Laser treatments yield smoother metal surfaces

Optical microscope cross-sections of the alloy 
surface show that increases in laser beam 
overlap during processing reduces the number 
of small cracks (top left, 25% overlap; top right, 
50%; bottom left, 75%; and bottom right, 90%).
© 2013 Elsevier
The properties of metal surfaces, typically prone to corrosion, are now more controllable using laser processing

Ever since the Bronze Age, metals have been cast in different shapes for different applications. Smooth surfaces that are resistant to corrosion are crucial for many of the present-day uses of cast metals, ranging from bio-implants to automotive parts. Yingchun Guan, from the A*STAR Singapore Institute of Manufacturing Technology (SIMTech) and her co-workers have shown how different laser-processing methods improve metal surfaces and protect them against corrosion1.
Laser processing involves scanning a high-intensity laser beam multiple times across the surface of a metal. Each scan by the laser beam ‘writes’ a track in the surface, which partially melts the metal. Consecutive tracks can overlap — the degree to which affects how well the melting caused by these tracks will smooth the surface of the metal. The scanning speed can also affect the surface melt.
Guan and co-workers investigated how different degrees of overlap between the tracks affect the surface properties of AZ91D — a common magnesium alloy. “AZ91D is the most widely used magnesium alloy for the production of high-volume components for the automotive, electronics and telecommunications industries,” Guan explains.
By examining cross-sections of AZ91D samples post-melt, the researchers found that the greater the degree of overlap between the tracks, the fewer the number of small cracks that developed during solidification (see image). According to Guan, this finding should be considered when processing metals destined for exposure to fluids, such as those that will be used in bio-implants.
The researchers also detected alterations in the alloy’s composition through changes in the degree of laser-track overlap. Melted magnesium evaporates more readily than aluminum, and as the degree of laser-track overlap increased, it changed the composition of the alloy — particularly in the larger areas of melt. Theoretical calculations by Guan and her co-workers described these kinetics accurately.
According to the team’s model, a greater level of overlap provided a greater amount of heat, which improved the convection of the metals within the molten liquid and yielded a more homogeneous surface.
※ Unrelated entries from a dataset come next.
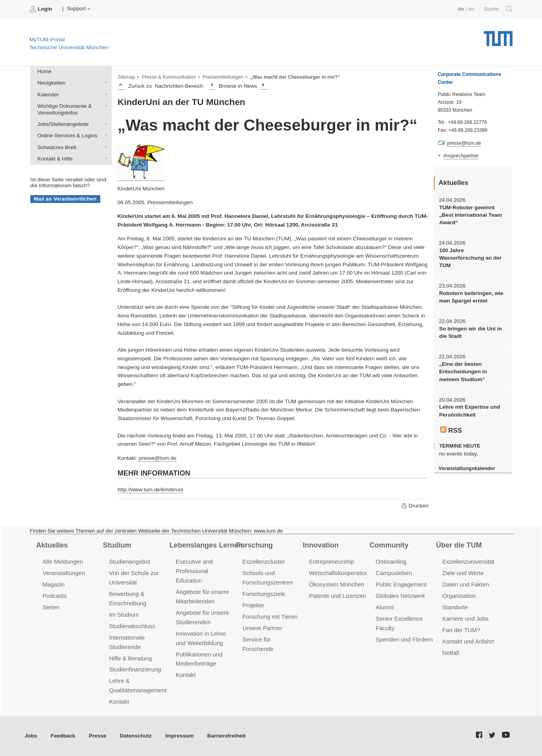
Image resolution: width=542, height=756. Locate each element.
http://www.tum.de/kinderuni (150, 489)
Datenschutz (136, 736)
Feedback (63, 736)
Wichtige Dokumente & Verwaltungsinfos (104, 105)
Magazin (53, 584)
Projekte (253, 605)
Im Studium (124, 614)
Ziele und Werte (463, 573)
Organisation (459, 596)
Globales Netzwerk (400, 596)
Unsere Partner (262, 628)
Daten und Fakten (466, 584)
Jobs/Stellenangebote (104, 124)
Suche (498, 9)
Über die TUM (459, 545)
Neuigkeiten (104, 83)
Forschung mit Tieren (270, 616)
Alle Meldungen (63, 561)
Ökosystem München (337, 584)
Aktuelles (52, 545)
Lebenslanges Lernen (206, 545)
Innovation (321, 545)
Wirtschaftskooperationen (342, 573)
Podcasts (55, 596)
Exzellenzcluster (264, 561)
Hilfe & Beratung (130, 658)
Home (44, 71)
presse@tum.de (157, 458)
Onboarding (391, 561)
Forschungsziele (264, 594)
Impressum (179, 736)
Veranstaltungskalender (467, 468)
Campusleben (394, 573)
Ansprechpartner (461, 156)
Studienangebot (129, 561)
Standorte (455, 607)
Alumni (385, 607)
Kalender (104, 94)
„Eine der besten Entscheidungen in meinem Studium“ (463, 372)
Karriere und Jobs (466, 618)
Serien (51, 607)
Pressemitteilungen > (225, 77)
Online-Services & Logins (104, 135)
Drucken (415, 506)
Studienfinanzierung (135, 669)
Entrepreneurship (332, 561)
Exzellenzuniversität (468, 561)
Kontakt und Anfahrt (468, 641)
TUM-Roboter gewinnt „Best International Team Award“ (470, 215)
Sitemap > (128, 77)
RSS (451, 430)
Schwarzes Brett (104, 147)
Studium (117, 545)
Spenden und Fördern (404, 639)
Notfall (451, 653)
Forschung (254, 545)
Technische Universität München (498, 35)
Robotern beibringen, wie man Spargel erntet (471, 297)
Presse (98, 736)
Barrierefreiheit (226, 736)
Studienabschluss (132, 626)
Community (389, 545)
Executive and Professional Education (194, 571)
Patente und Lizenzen (337, 596)
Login (42, 9)
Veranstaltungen (64, 573)
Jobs (31, 736)
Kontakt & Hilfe (104, 158)
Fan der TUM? (461, 630)
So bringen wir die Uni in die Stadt (470, 332)
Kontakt (119, 701)
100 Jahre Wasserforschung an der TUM (470, 258)
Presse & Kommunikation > (171, 77)
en (471, 9)
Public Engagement (401, 584)
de (461, 9)
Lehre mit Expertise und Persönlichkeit (469, 411)
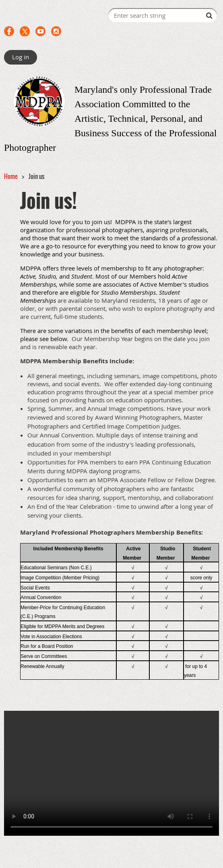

Electrochemical tests by the team also confirmed that the more homogeneous the surface of a material, the more resistant it was to corrosion.
The team’s approach, particularly the theoretical model, is applicable to assess laser processing of other alloys and compounds, Guan notes. As the surface structures affect not only the mechanical and chemical properties but also the electronic, thermal and optical parameters, these findings will be of relevance to metals used in a variety of applications.